+++ Given entries
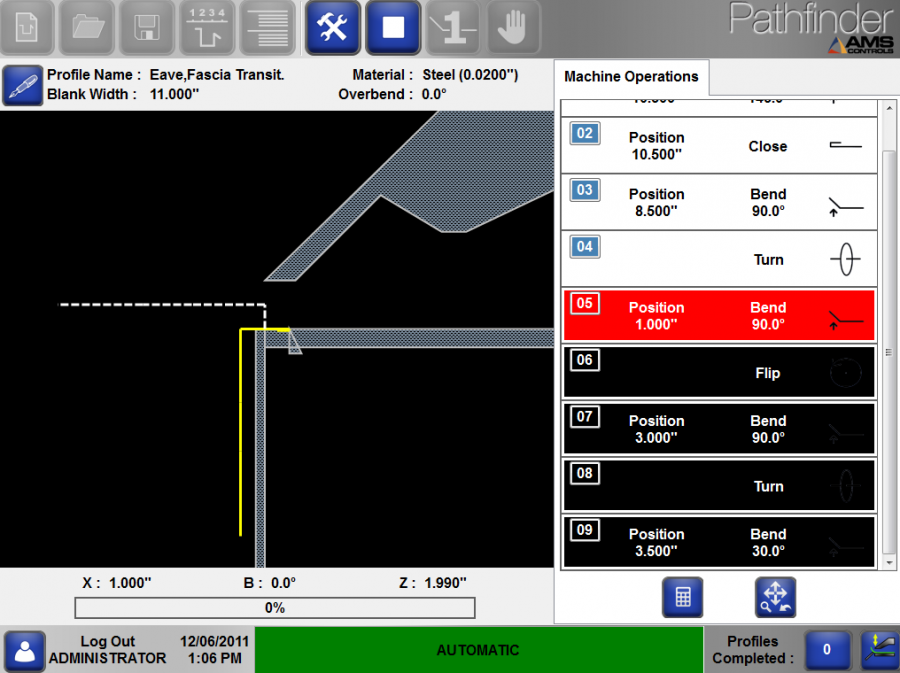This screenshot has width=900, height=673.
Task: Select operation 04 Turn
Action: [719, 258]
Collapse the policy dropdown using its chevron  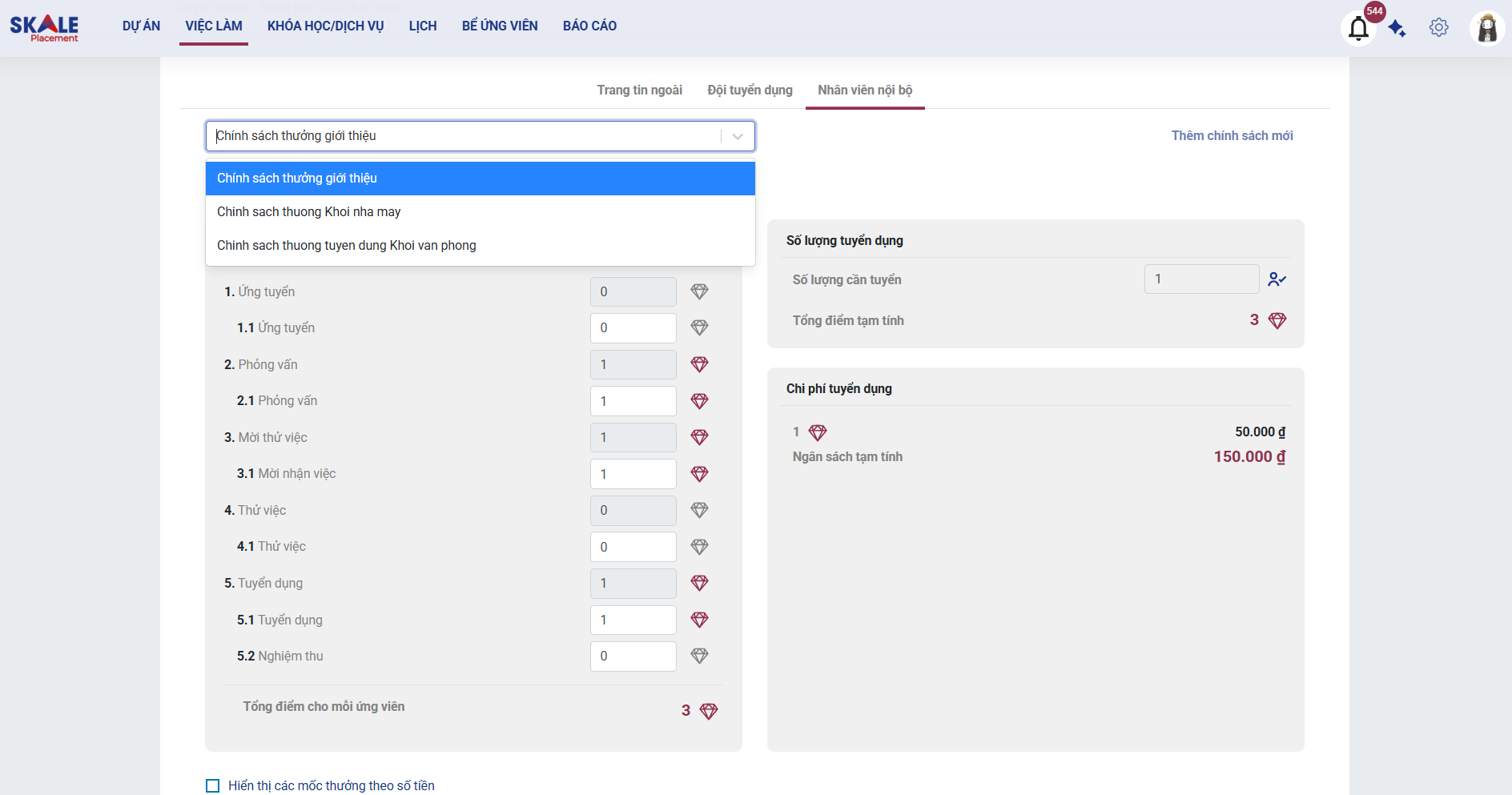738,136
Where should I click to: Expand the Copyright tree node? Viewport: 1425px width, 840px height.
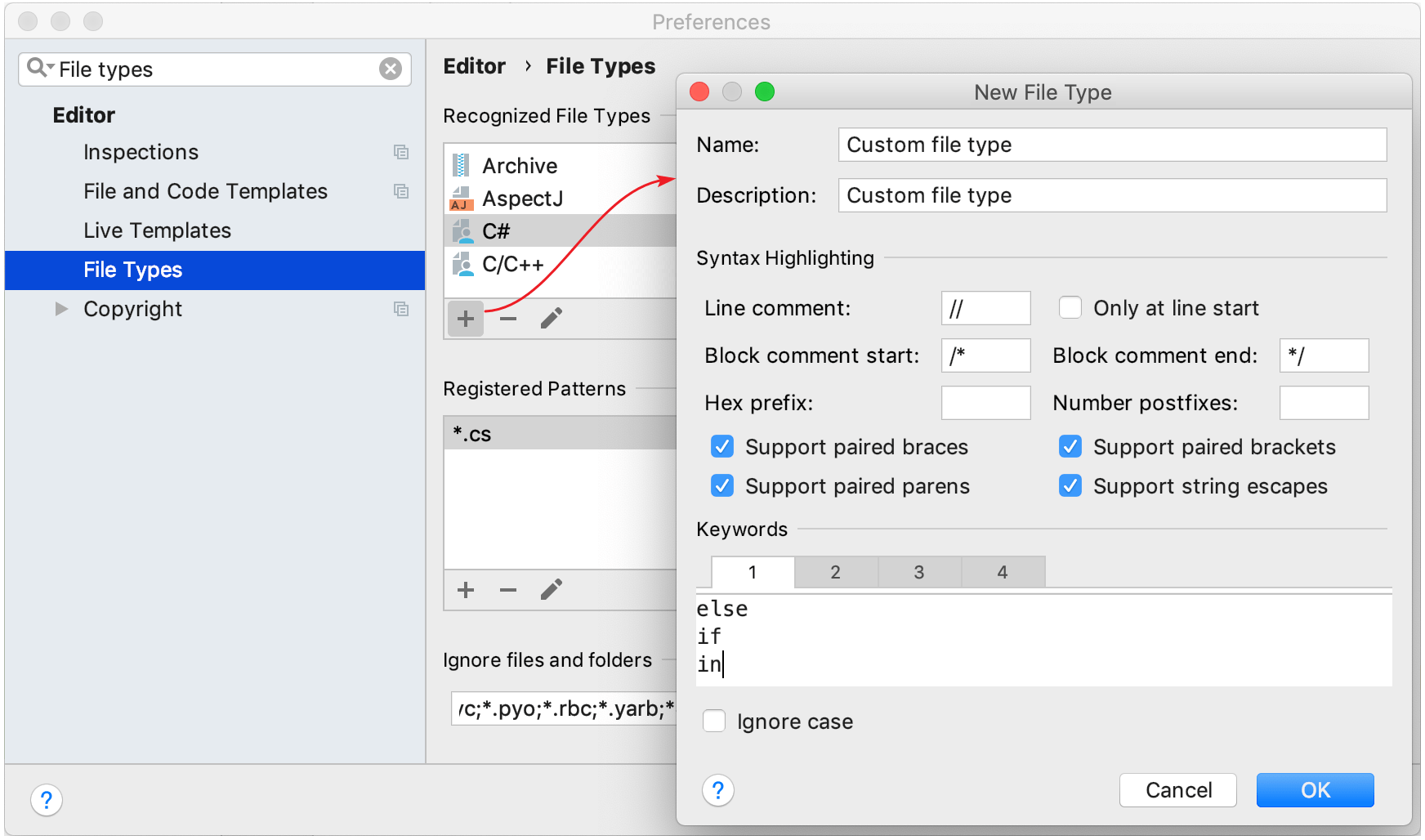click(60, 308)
++++++
### Problem to work on
Can you rewrite the stretch of records from the line containing "Where should I" through the end of the records, substituting "Open" for "Expand" and keeping everything else unchanged? Leave the pictures out of your answer.

### Written answer
Where should I click to: Open the Copyright tree node? Viewport: 1425px width, 840px height.
click(60, 308)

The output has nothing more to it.